Labor Day weekend generally marks the end of summer; unless you’re the equinox type, then you’ve got three more weeks of this oppressive weather. I’m in Hawaii taking care of the parentals right now, and it is most definitely oppressive (because of hurricane season and not my dad’s terrible jokes). You know what doesn’t happen here, though? Machismo Mustangs going balls to the wall when exiting a car meet and subsequently careening head first into an actual wall, utility pole, tree, you name it. For one Illinois Mustang driver, their choice of adventure was a C6 Corvette.
In the Subreddit “MustangsCrashings,” which will apparently never lack submissions, Redditor @BeastCheng uploaded a short clip of a blacked-out sixth-gen Mustang exiting a cars & coffee event in Lockport, Illinois, which is about 40 miles southeast of Chicago. If only the story had ended there, but no, it’s a blacked-out Mustang. Why would it?
Upon leaving the caffeine sesh hosted KRW Performance & Customs, the Mustang driver was egged on by an off-camera spectator shouting, “Light it up!” Perhaps this individual was blissfully unaware of how Mustangs and their owners typically respond to such encouragement, or perhaps they wanted chaos. In any case, what followed was inevitable.
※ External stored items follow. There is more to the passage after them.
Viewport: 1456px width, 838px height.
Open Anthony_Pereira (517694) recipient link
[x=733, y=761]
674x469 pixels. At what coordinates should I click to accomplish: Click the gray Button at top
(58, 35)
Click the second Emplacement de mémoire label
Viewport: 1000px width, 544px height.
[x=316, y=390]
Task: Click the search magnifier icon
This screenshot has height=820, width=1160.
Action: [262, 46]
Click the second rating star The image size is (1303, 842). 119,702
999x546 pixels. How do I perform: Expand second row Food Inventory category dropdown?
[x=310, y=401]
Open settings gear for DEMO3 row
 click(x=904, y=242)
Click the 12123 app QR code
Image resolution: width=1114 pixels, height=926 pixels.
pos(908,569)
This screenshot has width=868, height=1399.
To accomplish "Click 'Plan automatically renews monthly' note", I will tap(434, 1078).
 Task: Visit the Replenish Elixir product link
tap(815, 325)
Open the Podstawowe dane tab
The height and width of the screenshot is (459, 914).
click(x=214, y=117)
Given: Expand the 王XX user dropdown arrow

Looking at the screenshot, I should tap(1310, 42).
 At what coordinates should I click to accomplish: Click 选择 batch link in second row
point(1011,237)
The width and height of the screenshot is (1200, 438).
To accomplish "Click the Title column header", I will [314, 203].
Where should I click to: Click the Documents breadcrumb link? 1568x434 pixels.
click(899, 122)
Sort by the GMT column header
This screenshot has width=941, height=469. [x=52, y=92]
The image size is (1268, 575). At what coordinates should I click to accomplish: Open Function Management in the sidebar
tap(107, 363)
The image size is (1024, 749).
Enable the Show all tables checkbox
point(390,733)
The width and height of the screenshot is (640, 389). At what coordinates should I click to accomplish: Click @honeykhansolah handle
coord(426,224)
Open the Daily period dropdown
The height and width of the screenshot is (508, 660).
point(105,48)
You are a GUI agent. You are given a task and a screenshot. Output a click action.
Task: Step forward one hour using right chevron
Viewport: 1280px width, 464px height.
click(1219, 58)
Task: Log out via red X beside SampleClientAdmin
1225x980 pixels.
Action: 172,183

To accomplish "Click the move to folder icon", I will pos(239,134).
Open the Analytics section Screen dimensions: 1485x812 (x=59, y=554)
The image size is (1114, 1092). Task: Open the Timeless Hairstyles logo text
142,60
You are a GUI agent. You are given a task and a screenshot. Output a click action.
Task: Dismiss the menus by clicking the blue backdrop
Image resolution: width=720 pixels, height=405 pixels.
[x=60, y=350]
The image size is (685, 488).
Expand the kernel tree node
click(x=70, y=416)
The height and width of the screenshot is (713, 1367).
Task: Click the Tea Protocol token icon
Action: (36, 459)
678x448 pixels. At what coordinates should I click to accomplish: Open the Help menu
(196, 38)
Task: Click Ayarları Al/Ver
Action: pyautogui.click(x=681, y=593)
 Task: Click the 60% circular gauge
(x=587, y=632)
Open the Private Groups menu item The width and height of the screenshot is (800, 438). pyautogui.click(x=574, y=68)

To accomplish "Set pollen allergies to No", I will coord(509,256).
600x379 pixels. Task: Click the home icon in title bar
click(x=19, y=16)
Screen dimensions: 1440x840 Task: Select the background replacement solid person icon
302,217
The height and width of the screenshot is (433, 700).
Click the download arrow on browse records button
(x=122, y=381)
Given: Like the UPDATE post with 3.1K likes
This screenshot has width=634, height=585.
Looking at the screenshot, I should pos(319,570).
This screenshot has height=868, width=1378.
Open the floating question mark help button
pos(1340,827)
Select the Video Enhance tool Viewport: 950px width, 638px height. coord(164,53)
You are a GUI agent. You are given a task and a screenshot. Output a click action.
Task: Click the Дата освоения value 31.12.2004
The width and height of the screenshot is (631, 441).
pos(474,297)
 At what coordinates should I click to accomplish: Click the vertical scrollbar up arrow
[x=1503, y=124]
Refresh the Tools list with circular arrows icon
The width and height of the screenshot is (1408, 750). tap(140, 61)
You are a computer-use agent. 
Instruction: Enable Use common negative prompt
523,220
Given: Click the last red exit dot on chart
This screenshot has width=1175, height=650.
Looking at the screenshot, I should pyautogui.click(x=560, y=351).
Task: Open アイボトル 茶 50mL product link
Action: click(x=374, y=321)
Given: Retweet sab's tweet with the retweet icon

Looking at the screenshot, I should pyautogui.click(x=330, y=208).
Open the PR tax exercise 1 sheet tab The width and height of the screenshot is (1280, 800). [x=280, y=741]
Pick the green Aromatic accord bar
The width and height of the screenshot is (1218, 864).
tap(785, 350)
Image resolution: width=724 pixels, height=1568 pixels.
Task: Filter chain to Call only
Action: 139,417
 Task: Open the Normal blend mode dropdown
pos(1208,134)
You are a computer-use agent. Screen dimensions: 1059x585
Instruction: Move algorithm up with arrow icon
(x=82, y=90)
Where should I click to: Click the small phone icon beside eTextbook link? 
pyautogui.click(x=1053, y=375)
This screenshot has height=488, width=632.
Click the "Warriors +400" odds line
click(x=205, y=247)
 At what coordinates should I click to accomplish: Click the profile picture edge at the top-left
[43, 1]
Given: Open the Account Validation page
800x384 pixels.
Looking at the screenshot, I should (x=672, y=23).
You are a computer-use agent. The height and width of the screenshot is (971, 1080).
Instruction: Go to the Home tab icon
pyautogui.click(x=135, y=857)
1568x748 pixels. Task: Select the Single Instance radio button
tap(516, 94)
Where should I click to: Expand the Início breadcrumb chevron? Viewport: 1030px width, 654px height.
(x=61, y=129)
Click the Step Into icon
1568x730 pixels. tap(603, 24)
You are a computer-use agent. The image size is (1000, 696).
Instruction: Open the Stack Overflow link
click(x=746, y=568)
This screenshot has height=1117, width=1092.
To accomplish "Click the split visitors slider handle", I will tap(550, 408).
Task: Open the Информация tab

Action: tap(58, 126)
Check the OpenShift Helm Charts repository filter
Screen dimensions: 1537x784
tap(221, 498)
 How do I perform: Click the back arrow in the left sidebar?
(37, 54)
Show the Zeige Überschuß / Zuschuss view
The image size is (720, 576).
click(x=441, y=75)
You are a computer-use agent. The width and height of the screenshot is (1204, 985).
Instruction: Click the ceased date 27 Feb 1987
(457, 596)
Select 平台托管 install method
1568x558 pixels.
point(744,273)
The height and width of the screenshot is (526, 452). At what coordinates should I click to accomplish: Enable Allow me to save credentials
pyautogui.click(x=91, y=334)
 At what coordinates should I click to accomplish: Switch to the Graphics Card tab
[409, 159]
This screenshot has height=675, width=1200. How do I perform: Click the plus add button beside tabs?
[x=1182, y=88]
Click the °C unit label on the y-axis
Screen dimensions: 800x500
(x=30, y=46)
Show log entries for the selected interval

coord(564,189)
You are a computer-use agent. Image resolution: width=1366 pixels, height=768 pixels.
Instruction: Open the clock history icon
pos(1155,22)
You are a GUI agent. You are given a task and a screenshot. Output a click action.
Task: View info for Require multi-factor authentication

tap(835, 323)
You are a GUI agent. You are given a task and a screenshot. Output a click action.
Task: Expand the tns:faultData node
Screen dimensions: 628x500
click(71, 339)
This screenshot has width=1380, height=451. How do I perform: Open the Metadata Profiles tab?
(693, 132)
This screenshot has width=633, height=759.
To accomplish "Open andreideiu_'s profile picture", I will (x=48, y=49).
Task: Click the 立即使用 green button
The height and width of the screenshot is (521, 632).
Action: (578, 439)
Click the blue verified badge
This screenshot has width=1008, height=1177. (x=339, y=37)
This black stallion only managed to travel as far as the neighboring auto repair shop, Gombosi Tire. Its rear end decided to go into drift mode on the straightaway. Oops. As the driver overcorrected, the vehicle did a hard 180-degree turn.
The vehicle’s momentum was stopped by the sidewalk, which the Mustang’s left front hit first. When its left rear followed suit, the vehicle jumped the curb and into a C6 Corvette, just minding its business. When the brake dust settled, another spectator can be heard shouting, “What are you doing?!”
Being a reckless idiot, obvi.
The craziest thing about this 12-second video is that the three people closest to the collision barely flinched. A man appears to put a protective arm in front of a female companion, similar to when you’re in a car and arm-bar your passenger during a last-minute hard-braking situation. But this wasn’t that. This was an almost 4,000-pound pony hurtling in their direction. Yet nobody fled.
Damn, you Lockport locals aren’t scared of anything. Mustang Week starts today, by the way. To our friends attending the North Myrtle Beach event, have fun, but please practice safe sends.